▶ _Текст документа_
════
Милован Джи лас — “Новый класс” (стр. 80).

 

 Глава 28.
Гороховая эпопея

Из голодного армейского положения нас вывел счастливый случай. Одно из подразделений нашего батальона, во время лыжной тренировки, обнаружило на заснеженном колхозном поле сокровище: копны необмолоченного гороха. Они занимали участок приблизительно в 15 гектаров.

Весть об этой счастливой находке сразу же распространилась по всему полку. И началась у нас ночная «стахановская» молотьба гороха. Формально она называлась тайной и по советским законам квалифицировалась, как одно из тягчайших преступлений в СССР: расхищение социалистической собственности. За подобные дела людей расстреливали, согласно закону от 7 августа 1932-го года. Но ведь нельзя же было в военное время, когда на фронт требовались бойцы, расстрелять целый лыжный полк, почти в полном составе, — за исключением только командиров, — участвующий в незаконной молотьбе гороха.

Гороховое сокровище находилось в двух километрах от наших землянок. С наступлением вечера туда, со всех концов лагеря, группами и одинокими фигурами брели полуголодные советские воины. Ночные часовые, забравшись от холода в свои будки, делали вид, что не замечают этого «вольного хождения». Да и какой им смысл был замечать и останавливать нас? Ведь сегодняшний часовой завтра тоже пойдет на молотьбу.
════
▶ _Предоставленные материалы_

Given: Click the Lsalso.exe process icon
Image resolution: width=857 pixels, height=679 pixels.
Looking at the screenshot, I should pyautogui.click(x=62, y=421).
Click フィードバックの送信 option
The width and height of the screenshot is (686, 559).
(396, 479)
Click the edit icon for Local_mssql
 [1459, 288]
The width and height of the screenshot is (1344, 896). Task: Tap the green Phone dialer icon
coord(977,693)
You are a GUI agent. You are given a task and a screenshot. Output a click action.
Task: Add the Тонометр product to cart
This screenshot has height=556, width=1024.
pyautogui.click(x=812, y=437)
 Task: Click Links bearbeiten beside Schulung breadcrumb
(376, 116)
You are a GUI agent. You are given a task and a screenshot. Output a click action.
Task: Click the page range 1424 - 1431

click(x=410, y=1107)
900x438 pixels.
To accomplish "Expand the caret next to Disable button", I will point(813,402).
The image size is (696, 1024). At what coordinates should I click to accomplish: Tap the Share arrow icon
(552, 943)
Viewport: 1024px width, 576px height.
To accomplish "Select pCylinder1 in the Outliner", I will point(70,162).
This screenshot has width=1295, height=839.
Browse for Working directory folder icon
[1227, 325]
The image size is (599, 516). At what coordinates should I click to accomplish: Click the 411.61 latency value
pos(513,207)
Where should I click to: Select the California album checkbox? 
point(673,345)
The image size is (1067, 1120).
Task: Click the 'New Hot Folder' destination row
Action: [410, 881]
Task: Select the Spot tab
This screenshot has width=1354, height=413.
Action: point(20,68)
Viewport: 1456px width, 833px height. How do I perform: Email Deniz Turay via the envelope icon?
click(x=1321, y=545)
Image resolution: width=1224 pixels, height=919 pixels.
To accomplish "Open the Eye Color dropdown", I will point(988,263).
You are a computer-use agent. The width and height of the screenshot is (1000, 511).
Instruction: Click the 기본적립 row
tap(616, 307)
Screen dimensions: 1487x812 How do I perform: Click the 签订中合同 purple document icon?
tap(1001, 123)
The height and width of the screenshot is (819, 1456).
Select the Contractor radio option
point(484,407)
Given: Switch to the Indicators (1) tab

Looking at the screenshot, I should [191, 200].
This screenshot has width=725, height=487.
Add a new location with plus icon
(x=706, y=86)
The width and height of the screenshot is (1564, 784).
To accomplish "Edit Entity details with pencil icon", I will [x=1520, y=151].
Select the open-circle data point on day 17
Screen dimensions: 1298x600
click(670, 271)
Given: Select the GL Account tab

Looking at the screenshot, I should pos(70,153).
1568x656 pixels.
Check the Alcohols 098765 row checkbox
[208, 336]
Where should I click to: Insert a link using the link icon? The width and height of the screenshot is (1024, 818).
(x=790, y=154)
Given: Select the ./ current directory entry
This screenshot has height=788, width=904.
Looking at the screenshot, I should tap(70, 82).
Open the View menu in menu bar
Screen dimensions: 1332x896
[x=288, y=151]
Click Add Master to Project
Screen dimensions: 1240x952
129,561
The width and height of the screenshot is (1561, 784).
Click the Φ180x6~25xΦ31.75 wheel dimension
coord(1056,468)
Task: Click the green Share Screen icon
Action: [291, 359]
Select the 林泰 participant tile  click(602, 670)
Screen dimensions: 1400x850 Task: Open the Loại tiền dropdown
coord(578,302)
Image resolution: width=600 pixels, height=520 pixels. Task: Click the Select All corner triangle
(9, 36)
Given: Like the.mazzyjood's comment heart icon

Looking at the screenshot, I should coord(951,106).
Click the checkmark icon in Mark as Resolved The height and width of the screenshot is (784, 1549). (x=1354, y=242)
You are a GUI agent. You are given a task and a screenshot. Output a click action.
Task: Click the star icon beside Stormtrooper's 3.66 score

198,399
════
▶ _Описание задачи_
Пожалуйста, продолжите текст о ночной молотьбе гороха в лыжном полку, начиная сразу после его последнего предложения.

▶ _Письменный ответ_
Прибыв на «ночной ток», мы расстилали возле копен шинели, наваливали на них вороха гороха и колотили по ним палками. Отбрасывали вымолоченную солому, провеивали горох на ветру и ссыпали его в наши красноармейские сумки. Молотьба шла всю ночь до рассвета. Утром мы возвращались в лагерь, шатаясь, как пьяные, и еле передвигаясь от усталости, но зато с запасом пропитания на двое-трое суток. За несколько ночей у каждого из нас было по сумке гороха. Некоторые ухитрялись его варить, но большинство ело сырым. Жевали горох с утра до вечера: на лыжных тренировках, на занятиях по изучению оружия и политбеседах. Наиболее изголодавшиеся или ненасытные, даже ложась спать, ели горох и засыпали, не прожевав его.

Наверно ни в одном самом передовом колхозе, ни один самый передовой стахановец не работал с таким энтузиазмом, как мы по ночам. Возникло даже нечто вроде соцсоревнования: кто за ночь намолотит гороха больше и у кого он будет чище. Но больше двух ночей молотьбы подряд выдерживали немногие, — слишком уж постарались старшие и младшие командиры измотать нас в лыжном полку. Все же теперь мы были сыты, а на некоторые неприятности, происходящие от «горохового меню», внимания обращали мало. Правда, полковые остряки говорили с усмешечками:

— Атмосфера у нас в землянках стала несколько душноватой и тяжеловатой.

Командование полка на ночную молотьбу колхозного гороха сначала смотрело сквозь пальцы. Оно даже было радо, что часть заботы по пропитанию подчиненных ему советских воинов свалилась с его плеч. Дошло до того, что ворованным горохом стали «заправлять» суп и пюре в полковых кухнях.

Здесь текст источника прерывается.